Introduction

The code and data employed here can be found at the original repository. The data employed on this report is a sample of the commits made on some of the repositories on Github each day from 2016 to 2017.

Data Overview

readr::read_csv(here::here("data/github-users-committing-filetypes.csv"),
                      progress = FALSE,
                      col_types = cols(
                        file_extension = col_character(),
                        month_day = col_integer(),
                        the_month = col_integer(),
                        the_year = col_integer(),
                        users = col_integer()
                        )) -> data
data %>% 
  glimpse()

## Observations: 13,802
## Variables: 5
## $ file_extension <chr> "md", "md", "md", "md", "md", "md", "md", "md",...
## $ month_day      <int> 18, 17, 27, 16, 26, 21, 4, 22, 23, 1, 12, 3, 2,...
## $ the_month      <int> 2, 2, 1, 2, 1, 3, 2, 2, 2, 2, 4, 2, 2, 2, 4, 3,...
## $ the_year       <int> 2016, 2016, 2016, 2016, 2016, 2017, 2016, 2016,...
## $ users          <int> 10279, 10208, 10118, 10045, 10020, 10015, 9991,...

Popularity

We will refer to popularity as the median number of users that commited files of a certain language. In other words, the more people commit files in a programming language the more popular it is.

Is it Weekend yet?

We will recreate a date object based on the data-frame columns (month_day, the_month, the_year) and from this date object deduce whether the day of that observation was a weekend day or not (isWeekend).

data %>%
  mutate(cronology = lubridate::ymd(paste(the_year,
                         the_month,
                         month_day)),
         isWeekend = timeDate::isWeekend(cronology)) -> data
data %>%
  sample_n(10)

All file extensions

data %>%
  group_by(file_extension, isWeekend) %>%
  summarise(popularity = sum(users)) %>%
  ggplot(aes(x=reorder(file_extension,popularity),
             y = popularity,
             fill=isWeekend)) + 
  geom_bar(stat="identity") + 
  theme(axis.text.x = element_text(angle=60, hjust=1)) +
  labs(x="File extension",y="Number of editing users")

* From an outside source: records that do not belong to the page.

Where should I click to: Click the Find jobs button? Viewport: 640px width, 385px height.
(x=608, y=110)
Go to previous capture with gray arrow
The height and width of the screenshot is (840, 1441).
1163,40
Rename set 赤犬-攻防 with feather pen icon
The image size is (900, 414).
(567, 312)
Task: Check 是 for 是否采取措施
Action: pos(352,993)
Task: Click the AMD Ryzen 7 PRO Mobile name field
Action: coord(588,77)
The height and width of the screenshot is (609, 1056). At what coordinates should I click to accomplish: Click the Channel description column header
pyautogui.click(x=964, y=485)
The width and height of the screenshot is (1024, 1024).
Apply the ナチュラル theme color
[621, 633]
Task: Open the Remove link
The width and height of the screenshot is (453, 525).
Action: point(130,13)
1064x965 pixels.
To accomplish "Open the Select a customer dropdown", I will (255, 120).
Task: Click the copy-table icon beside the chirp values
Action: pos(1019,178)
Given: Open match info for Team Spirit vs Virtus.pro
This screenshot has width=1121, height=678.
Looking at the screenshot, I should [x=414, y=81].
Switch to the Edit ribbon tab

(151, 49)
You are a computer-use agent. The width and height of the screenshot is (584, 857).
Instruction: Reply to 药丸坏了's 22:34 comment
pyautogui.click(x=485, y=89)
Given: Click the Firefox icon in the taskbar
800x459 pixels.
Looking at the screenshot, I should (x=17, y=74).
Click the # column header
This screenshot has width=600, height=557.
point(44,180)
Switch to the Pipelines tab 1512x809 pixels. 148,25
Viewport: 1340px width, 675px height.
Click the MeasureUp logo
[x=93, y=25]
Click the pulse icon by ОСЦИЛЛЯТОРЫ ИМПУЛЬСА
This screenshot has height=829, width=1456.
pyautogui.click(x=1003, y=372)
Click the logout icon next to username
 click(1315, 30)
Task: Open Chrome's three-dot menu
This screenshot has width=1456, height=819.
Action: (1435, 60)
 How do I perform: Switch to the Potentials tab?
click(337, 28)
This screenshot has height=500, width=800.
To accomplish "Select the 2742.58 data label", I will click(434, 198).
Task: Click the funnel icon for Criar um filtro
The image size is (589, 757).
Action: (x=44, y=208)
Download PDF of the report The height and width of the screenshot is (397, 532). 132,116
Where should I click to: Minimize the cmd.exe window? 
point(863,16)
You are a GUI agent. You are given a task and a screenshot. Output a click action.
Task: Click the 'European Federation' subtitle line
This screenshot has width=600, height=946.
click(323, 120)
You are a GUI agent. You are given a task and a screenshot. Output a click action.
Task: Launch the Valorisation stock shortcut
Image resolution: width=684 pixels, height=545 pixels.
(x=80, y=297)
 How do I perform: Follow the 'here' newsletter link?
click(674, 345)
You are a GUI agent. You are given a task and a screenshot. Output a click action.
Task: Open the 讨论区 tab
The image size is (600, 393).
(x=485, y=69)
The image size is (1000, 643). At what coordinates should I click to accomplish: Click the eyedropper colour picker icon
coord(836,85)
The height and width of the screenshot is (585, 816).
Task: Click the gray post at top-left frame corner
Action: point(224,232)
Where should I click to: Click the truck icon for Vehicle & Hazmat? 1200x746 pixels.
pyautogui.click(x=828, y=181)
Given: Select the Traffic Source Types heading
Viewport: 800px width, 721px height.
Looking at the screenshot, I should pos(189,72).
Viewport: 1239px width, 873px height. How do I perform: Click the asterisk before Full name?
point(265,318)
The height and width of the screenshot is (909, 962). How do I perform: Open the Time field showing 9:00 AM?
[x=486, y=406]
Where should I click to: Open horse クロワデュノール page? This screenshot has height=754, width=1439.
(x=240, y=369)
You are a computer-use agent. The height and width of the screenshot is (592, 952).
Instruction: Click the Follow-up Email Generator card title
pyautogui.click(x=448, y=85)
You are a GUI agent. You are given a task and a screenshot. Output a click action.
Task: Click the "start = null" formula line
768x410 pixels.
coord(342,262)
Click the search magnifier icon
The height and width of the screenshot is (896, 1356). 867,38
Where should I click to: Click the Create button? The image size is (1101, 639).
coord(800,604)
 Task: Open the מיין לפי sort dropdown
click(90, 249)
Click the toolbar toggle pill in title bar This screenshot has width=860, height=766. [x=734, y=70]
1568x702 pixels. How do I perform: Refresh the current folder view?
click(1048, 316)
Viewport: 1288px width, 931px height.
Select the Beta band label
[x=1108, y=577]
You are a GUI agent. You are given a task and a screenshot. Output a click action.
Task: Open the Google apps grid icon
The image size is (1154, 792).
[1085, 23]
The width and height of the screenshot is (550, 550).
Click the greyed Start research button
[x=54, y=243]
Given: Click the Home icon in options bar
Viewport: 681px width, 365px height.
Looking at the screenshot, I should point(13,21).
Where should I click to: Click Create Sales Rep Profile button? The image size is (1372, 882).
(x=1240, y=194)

A lot of md and web related files (json, js, html) were committed on weekends. Looks like documenting and working on the front-end goes on during weekends, poor front-end developers…

data %>%
  group_by(cronology,isWeekend) %>%
  summarise(popularity = sum(users)) %>%
  ggplot(aes(popularity,cronology,color=isWeekend)) +
  geom_segment(aes(x = 0, y = cronology, 
                 xend = popularity, 
                 yend = cronology),
               color = "grey50",
               size=0.15) +
  geom_point() +
  coord_flip() +
  labs(y="Point in Time",
       x="Number of editing users")

We can see a sizable decrease in user’s commits around January, this matches typical holidays.

Python and Java

data %>%
  filter(file_extension %in% c("py","java")) %>%
  group_by(file_extension, isWeekend) %>%
  summarise(popularity = median(users)) %>%
  ggplot(aes(x=reorder(file_extension,popularity),
             y = popularity,
             fill=isWeekend)) + 
  geom_bar(stat="identity") + 
  theme(axis.text.x = element_text(angle=60, hjust=1)) +
  labs(x="File extension",y="Popularity")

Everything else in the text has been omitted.